##### Provided entries #####

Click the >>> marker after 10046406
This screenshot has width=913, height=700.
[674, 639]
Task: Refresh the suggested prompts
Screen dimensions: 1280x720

#####
##### Provided entries #####

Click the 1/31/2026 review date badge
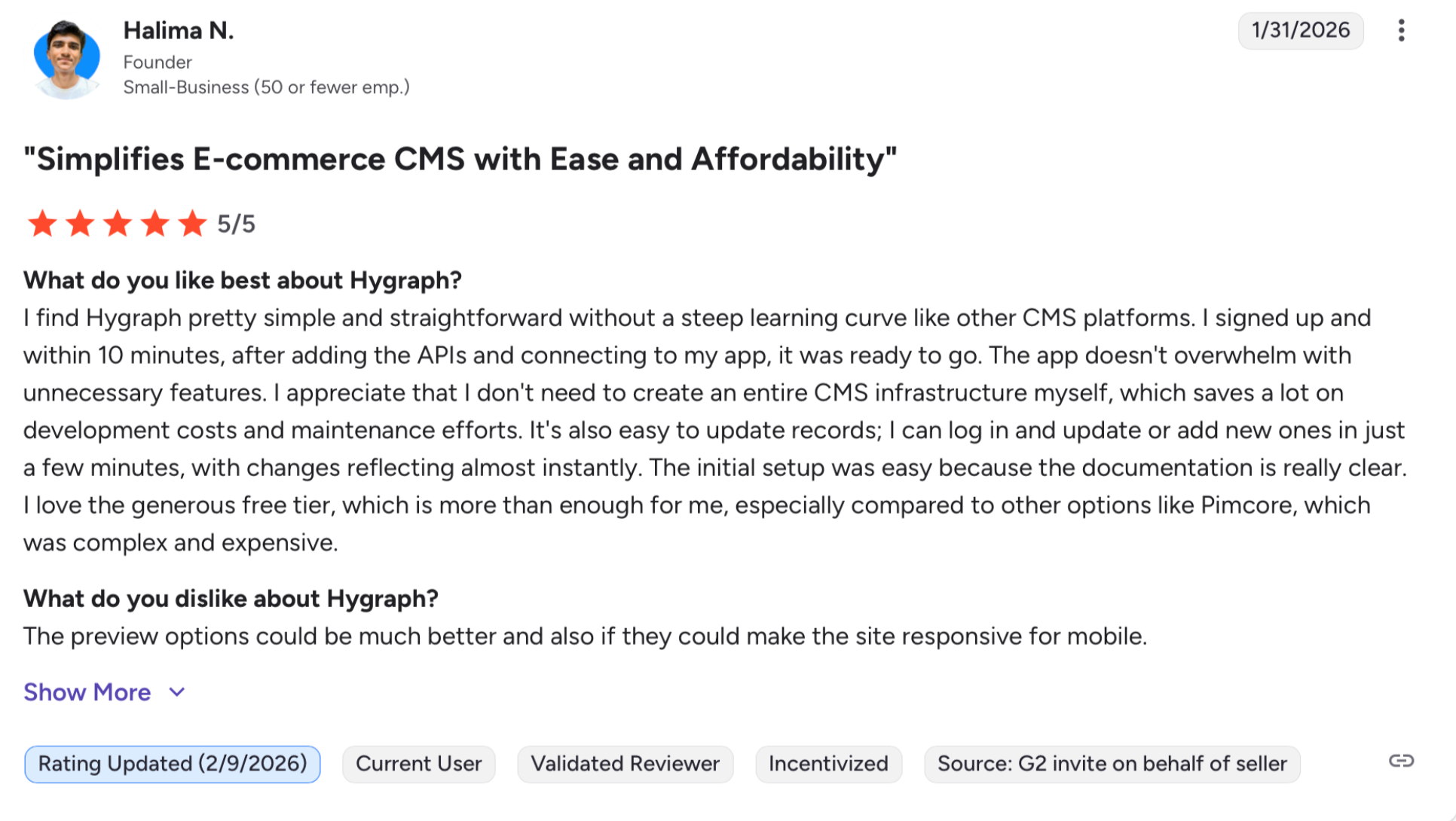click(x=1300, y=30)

#####

Directions for this task: Of the lines above, extract only those from the line with "This screenshot has width=913, height=700." to the line with "Screen dimensions: 1280x720", both included, exactly as written.

Reply:
This screenshot has width=913, height=700.
[674, 639]
Task: Refresh the suggested prompts
Screen dimensions: 1280x720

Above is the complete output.